As far as security goes, we have to prevent server-client request-response pairs from colliding. An NFS file handle is a short, unique identification number for a file on the server. This handle is a relatively "small" number (< 256 bytes, for example). It uniquely identifies the file across on the server, survives file renames, and persists reboots. It is a property of a file itself, and not a filename. File handles are a corollary of a stateless server. A client can keep using a file handle that it received much earlier, and it will continue to work.
We now consider implementing a file handle on top of a UNIX server. We can use the files inode number added to the device it's sitting on. Now we have a unique file handle right? Almost, but there is something that isn't quite right. In UNIX, if you delete a file and create a new one, the two might have the same inode number. To fix this, UNIX also adds an incremental serial number (stored in the inode) to the file handle. This guarantees the file handle is unique and that NFS clients won't get confused by recreating files.
We can see in Figure 3 above that to do an open, we pass the request to the NFS server, which constructs a file handle and sends it back. To do read and writes, we use the given file handle. Open gives you file handles, and read or write uses them.
Have we already seen file handles in UNIX? They are very close to the idea of file descriptors, but not quite the same. The difference is that processes can share file handles, but not file descriptors. Twenty different processes can share the same file handle. They are ultimately meant for communication between kernels, not between applications.
Consider several different clients, each with it's own collection of user IDs and usernames.
The user "joe" has an account on clients 1 and 3, but not on client 2. In contrast, eggert has an account on all three clients. The clients connect to a server that contains files owned by both eggert and joe. Associated with each file is a set of permissions. We need some way of enforcing these individual permissions, and the method we use has to work on each of the clients.
In original NFS, each file is associated with a number and an access control list. Requests and responses sent over the wire use only user IDs. That means this approach requires that all clients agree on the mapping between usernames and user IDs.
NFSv3, the most popular form of NFS these days, requires that the clients and the server use the same password database (at least to the extent that the uid-uname mapping must be shared).
The obvious fix to this limitation is to send usernames over the wire instead of user IDs. The downside of this approach is that names are larger and take up more space on the network. This approach is a little bit slower, but more flexible, and is supported by NFSv4. This is obviously not the only security problem in NFS, but it is a little problem indicative of the hassles that come up when you start dealing with NFS and security at the same time.

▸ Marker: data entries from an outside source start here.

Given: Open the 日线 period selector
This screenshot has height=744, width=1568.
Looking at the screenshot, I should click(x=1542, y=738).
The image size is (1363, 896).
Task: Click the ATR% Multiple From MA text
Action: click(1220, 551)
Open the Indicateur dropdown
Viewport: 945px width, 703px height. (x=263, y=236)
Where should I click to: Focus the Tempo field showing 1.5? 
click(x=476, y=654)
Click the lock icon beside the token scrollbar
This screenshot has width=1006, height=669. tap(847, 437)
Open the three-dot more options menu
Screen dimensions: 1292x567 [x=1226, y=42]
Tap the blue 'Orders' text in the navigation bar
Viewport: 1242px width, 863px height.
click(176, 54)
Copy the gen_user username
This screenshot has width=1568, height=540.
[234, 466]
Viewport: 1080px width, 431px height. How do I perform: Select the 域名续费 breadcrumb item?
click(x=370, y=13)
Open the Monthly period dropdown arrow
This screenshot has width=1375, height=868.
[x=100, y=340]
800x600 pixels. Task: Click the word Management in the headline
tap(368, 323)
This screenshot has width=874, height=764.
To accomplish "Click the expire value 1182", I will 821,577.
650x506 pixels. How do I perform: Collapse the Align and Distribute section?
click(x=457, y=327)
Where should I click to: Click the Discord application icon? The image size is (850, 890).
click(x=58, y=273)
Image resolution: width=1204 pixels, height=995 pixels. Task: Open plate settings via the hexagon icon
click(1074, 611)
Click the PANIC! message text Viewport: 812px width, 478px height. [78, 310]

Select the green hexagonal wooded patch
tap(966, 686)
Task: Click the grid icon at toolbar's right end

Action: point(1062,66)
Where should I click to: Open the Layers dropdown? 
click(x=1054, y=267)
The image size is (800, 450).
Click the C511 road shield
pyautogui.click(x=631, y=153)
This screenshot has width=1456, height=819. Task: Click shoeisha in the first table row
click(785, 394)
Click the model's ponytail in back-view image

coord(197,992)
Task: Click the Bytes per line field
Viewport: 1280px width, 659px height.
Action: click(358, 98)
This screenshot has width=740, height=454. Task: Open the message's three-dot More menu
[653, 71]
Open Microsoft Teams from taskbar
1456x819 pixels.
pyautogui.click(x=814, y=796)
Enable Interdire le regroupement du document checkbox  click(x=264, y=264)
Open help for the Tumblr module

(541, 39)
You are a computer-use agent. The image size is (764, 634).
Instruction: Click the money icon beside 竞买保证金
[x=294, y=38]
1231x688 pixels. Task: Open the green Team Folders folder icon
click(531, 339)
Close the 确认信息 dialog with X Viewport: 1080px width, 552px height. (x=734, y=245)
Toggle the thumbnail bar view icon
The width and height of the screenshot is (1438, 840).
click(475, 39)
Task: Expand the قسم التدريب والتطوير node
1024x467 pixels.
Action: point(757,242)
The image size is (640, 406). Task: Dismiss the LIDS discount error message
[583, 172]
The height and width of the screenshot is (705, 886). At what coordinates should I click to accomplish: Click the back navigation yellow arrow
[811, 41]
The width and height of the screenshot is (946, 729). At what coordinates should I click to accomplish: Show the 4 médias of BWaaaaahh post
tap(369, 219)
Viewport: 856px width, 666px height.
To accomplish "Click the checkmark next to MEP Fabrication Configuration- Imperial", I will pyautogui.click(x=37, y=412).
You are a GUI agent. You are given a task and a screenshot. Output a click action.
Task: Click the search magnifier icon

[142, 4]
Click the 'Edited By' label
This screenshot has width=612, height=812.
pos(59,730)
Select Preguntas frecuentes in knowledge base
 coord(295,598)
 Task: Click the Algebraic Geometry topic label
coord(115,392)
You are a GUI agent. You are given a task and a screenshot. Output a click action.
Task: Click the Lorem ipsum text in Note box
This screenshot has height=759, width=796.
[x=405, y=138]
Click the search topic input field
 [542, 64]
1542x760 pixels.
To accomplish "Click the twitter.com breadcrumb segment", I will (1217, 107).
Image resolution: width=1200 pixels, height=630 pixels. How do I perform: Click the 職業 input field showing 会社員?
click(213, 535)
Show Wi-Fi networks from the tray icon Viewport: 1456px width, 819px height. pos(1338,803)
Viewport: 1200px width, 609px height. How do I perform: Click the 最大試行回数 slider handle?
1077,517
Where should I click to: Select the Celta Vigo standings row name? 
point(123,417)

Authentication provides much bigger problems for NFS security. Fundamental to the notion of security is that once you've authenticated yourself to the client, the the client trusts you. The client can start doing operations on your behalf with the server. The problem with this is that the weakest client controls security level of overall system. This means that NFS-like systems scale horrible, since they suffer from the weakest link situation. To counteract this effect, NFS and similar systems tend to be used in small protected environments, domains that are managed by a single set of sysadmins, for example.
An example of an often used NFS environment consists of a server room with several NFS servers and clients. However, outsiders are not allowed to use NFS. It lives in a firewalled environment, and you don't have to worry about security as much. You still have to protect against remote access, but you don't have to worry about outsiders snooping in on the network. In this case, you also have to assume that people can't take over the clients on your machines. That is, the client operating systems are trusted. In summary, we have a well managed environment, we don't want NFS to introduce any more security problems than we already have.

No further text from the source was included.